Sejarah Kawasan Kota Tua dan Upaya Daendels Pindahkan Pusat Kota
Kawasan Kota Tua di pusat Jakarta memiliki sejarah panjang kolonialisme. Saksi bisu peninggalan ini terlihat dari bangunan-bangunan lama di dalamnya, seperti kompleks pergudangan dan reruntuhan tembok besar.
Kedua bangunan yang warna putihnya telah kusam itu kini tertutup oleh pohon dan tanaman rambat. Dahulu di sinilah lokasi Kasteel Batavia. Benteng yang berbentuk persegi ini memiliki dengan empat bastion atau selekoh di penjurunya.
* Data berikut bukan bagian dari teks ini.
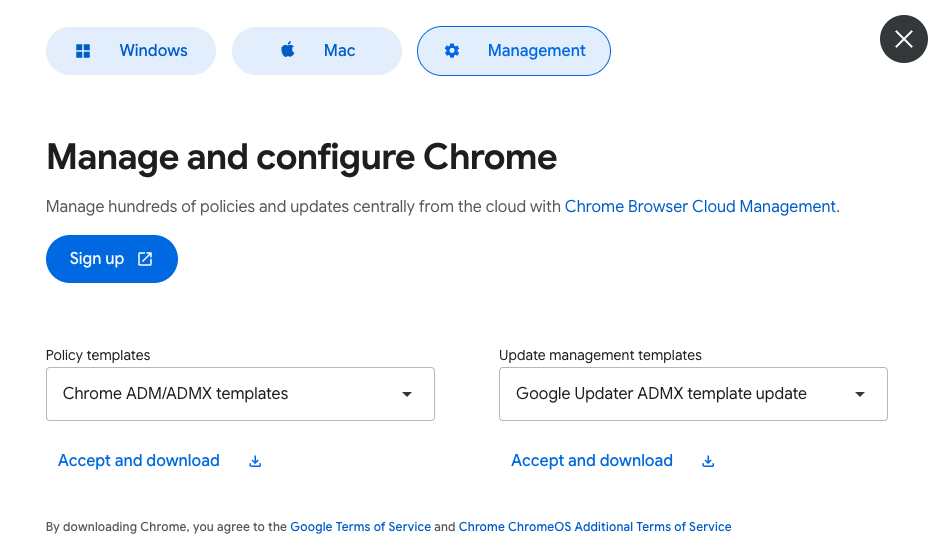Open Google Terms of Service link
Image resolution: width=937 pixels, height=556 pixels.
(360, 527)
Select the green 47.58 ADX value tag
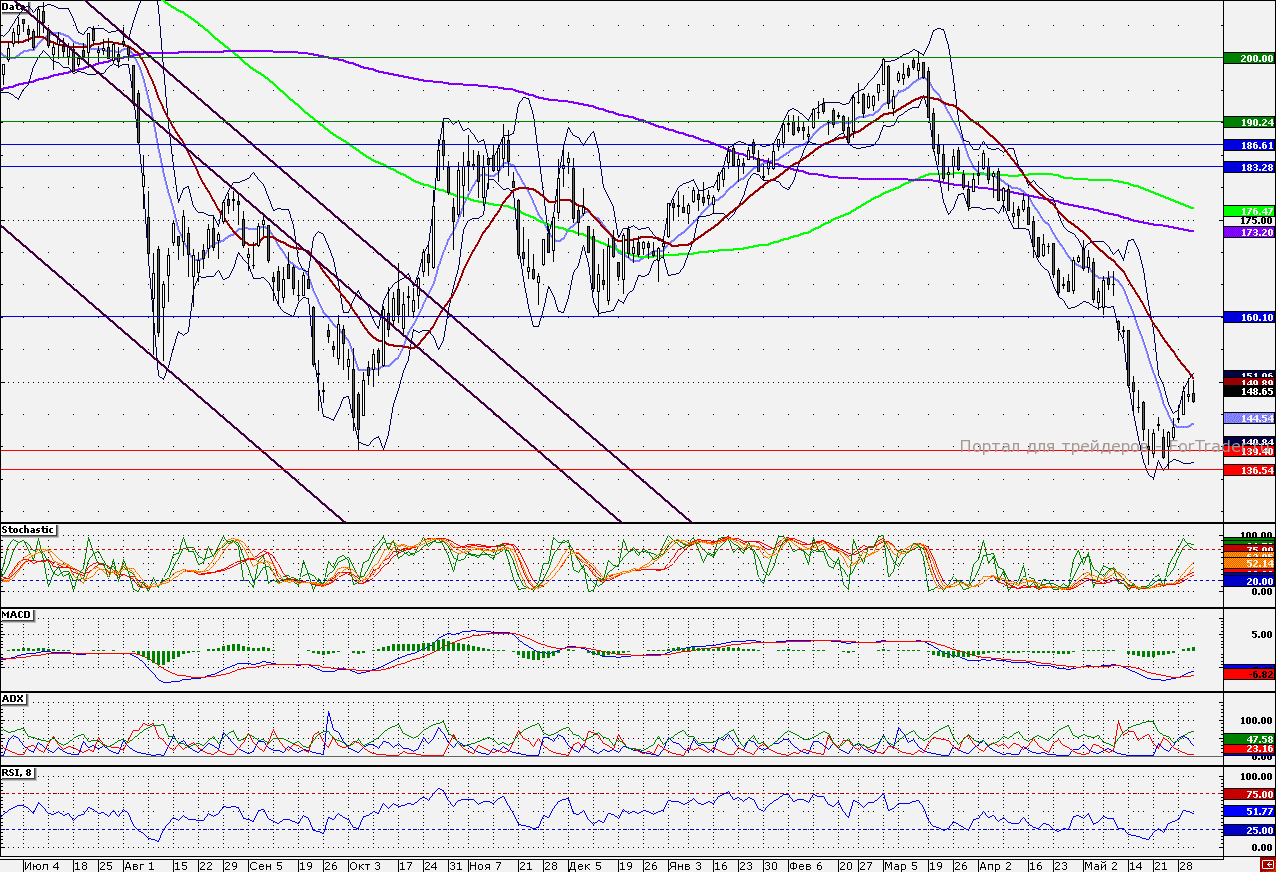This screenshot has width=1276, height=872. pos(1249,739)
Gubernur Jenderal Jan Pieterszoon Coen membangun benteng itu pada 1619. Fungsinya sebagai pertahanan kota baru, bernama Batavia. Kota inilah pusat perdagangan dan pemerintahan Vereenigde Oostindische Compagnie (VOC) di Nusantara.
Batavia ketika itu menjadi lokasi kedigdayaan VOC, persekutuan dagang asal Belanda. Coen membuatnya menjadi eksklusif, hanya pejabat tinggi kota yang boleh tinggal di dalamnya. Sedangkan penduduk lokal dilarang memasuki, apalagi bermukim di dalam tembok kota.
National Geographic menuliskan, kilau kota dalam benteng itu meredup sepeninggal Coen. Buruknya sanitasi, ledakan penduduk, wabah penyakit, serta banjir menjadi pemicu utama. Kota itu menjadi sesak dan tidak sehat pada abad ke-18.
Lalu, orang-orang kaya memutuskan untuk pindah ke selatan. Kawasan Jalan Gadjah Mada dan Lapangan Banteng menjadi tujuan mereka. Batavia yang disebut Koningin van het Oosten atau Ratu dari Timur berganti menjadi Graf der Hollanders alias kuburan orang Belanda.
Pemindahan Pusat Kota
Keadaan mulai berubah ketika Gubernur Jenderal Herman Willem Daendels berkuasa pada 1808 sampai 1811. Ia terkenal sebagai otak pembangunan Jalan Raya Pos Anyer-Panarukan. Saat menjabat, Daendels juga yang memindahkan pusat kota Batavia.
Ketika itu, ia melihat kondisi Ibu Kota sudah tidak sehat dan memprihatinkan. Daendels memerintahkan pemindahan pusat pemerintahan dan militer dari kawasan Kota Tua ke Kota Baru. Ibu kota Hindia Belanda pindah ke arah selatan menuju Weltevreden.
Melansir dari situs Jakarta Tourism, Weltevreden artinya adalah benar-benar puas. Cakupannya terdiri dari Gambir hingga Lapangan Banteng sekarang. Batas sebelah utara adalah Postweg dan Schoolweg (kini jalan Pos dan Jalan Dr. Sutomo di Pasar Baru), sebelah timur de Grote Zuidenweg (Gunung Sahari-Pasar Senen), dan selatan Kramat Raya sampai Parapatan.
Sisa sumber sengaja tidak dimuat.